As Communications Coordinator I get to link my passion for creativity with my love for doing things outside. I’m happy to be part of a team whose work often involves keeping city biking fun. I’m excited to interact with you and hear your stories too—about biking or anything else! I’m always happy to chat and can be reached at email@example.com.
Hi! My name is James Brady and I’m excited to be taking on the role of 20 X 20 Campaign Organizer with WABA.
My fascination with bicycles started when, as a twelve year old, I saw the movie Breaking Away in 1979. Soon after my friends and I had all managed to acquire 10-speeds with which we terrorized the city because there were no protected bike lanes and none of us understood weird concepts like “right of way.” Despite the danger of street riding without a helmet (which, to be fair, no one wore at that time) I survived to move to DC in 1992 where I have lived and worked ever since. My background is in environmental activism so I’m happy to be able to continue combining bikes, outreach, and action like the time I organized a bicycle blockade to shut down Olympic events in Beijing. Just kidding. I mean, I did do that but that’s not what I’ll be doing here at WABA.
I’m excited to work on the 20 X 20 campaign because it’s an opportunity to support not only street safety but issues of access, opportunity, and equity in DC and the surrounding area.
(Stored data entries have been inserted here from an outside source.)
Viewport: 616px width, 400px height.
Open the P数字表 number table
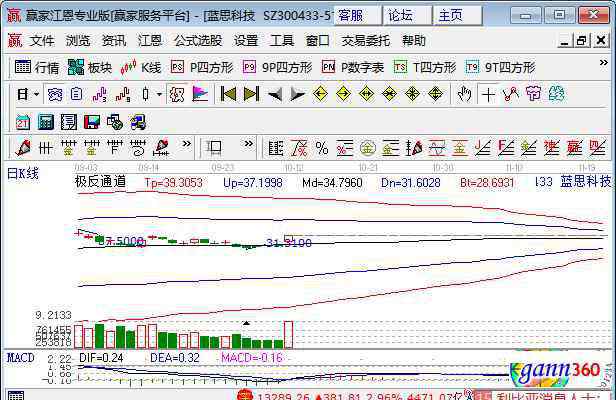point(353,67)
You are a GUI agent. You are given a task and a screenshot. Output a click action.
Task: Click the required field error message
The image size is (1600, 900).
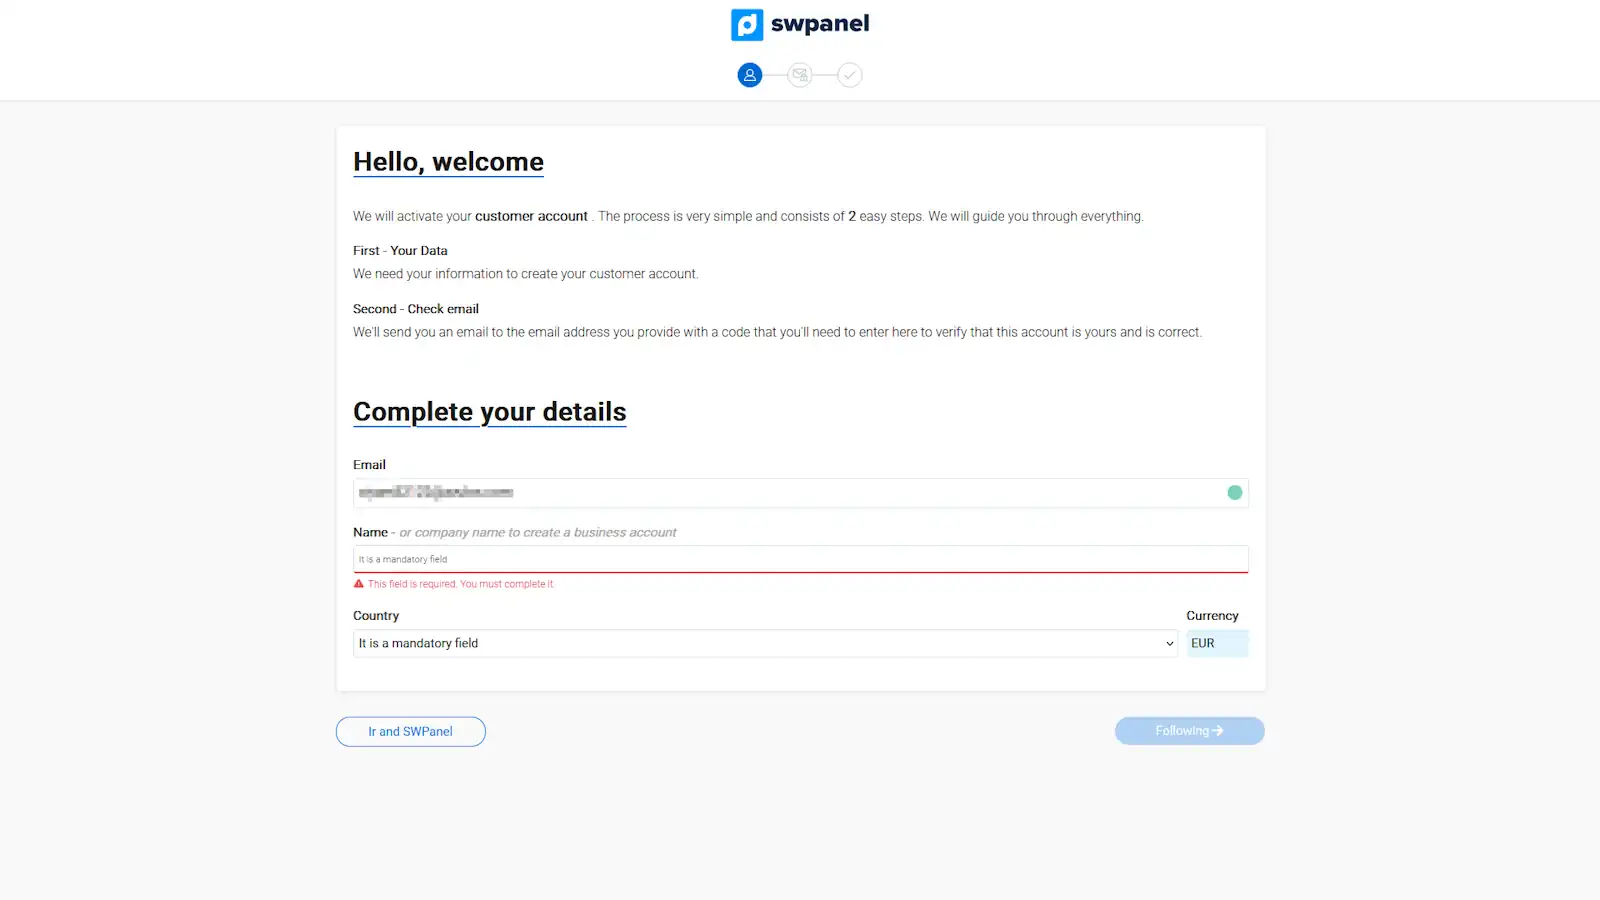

As the parent of a thirteen year old who regularly bikes all over the city, I’m happy to be a part of ensuring that he and his friends have safe and protected places to ride and are as safety minded as is possible considering that they are a bunch of unsupervised thirteen year olds who believe that they are invincible. I’m equally happy to be engaged in looking for ways to improve all forms of access in the city for all of our residents whether that means safer streets for drivers and cyclists, better walkability for pedestrians and families, or any of the many other transportation issues that DC needs to address on the regular.Our goal is to have 20 more miles of protected bike lanes in DC by the end of the year so if that seems like a campaign you’re interested in feel free to contact me at James.firstname.lastname@example.org.
I remember my first time riding my bike in the city. It was 2013, my first year in DC. I got off the Metro at McPherson Square Metro and rode north on 14th Street to Columbia Heights. It was a little scary, but I felt powerful and free, alert to my surroundings, present in my body…and completely hooked on bicycles! Since then, whether I’m exploring the Anacostia Riverwalk Trail with a friend, training for a race on Beach Drive, or just enjoying the sun on my morning commute, my bike has gotten me wherever I need to go.
My first experience with WABA was as a participant in the 2014 50 States Ride. Group rides are a great way to build community, explore the city, and grow your confidence on a bicycle, and I can’t wait to share the 50 States Rides and WABA’s other signature rides with you in my role as events coordinator. We’ll buckle our helmets, hop in the saddle, and celebrate the work that WABA’s advocates, members, and supporters are doing to make the DC area safe, fun, and accessible to bicyclists.
Want more details about one of WABA’s signature rides? Interested in volunteering to create an awesome experience for your friends and neighbors? Feeling unsure which of our rides is right for your level of bicycling? I’d love to talk about that and anything else related to WABA events. Drop me a line at email@example.com. I can’t wait to go on a bike ride with you.
Hello! My name is Sydney Sotelo, and I am very excited to be joining WABA as the new Adult Education Coordinator.
A true lover of all things outside, in my free time you can usually find me biking, hiking, rock climbing, backpacking, camping and playing outside with my dog, Waffle. For the past six years, I have worked as an Outdoor Recreation educator, helping people to get outside, learn new skills and invest in the natural world around them. I believe that public lands, parks, trails and paths can teach us so much about ourselves, and I am passionate about using the outdoors as a catalyst for personal growth and change.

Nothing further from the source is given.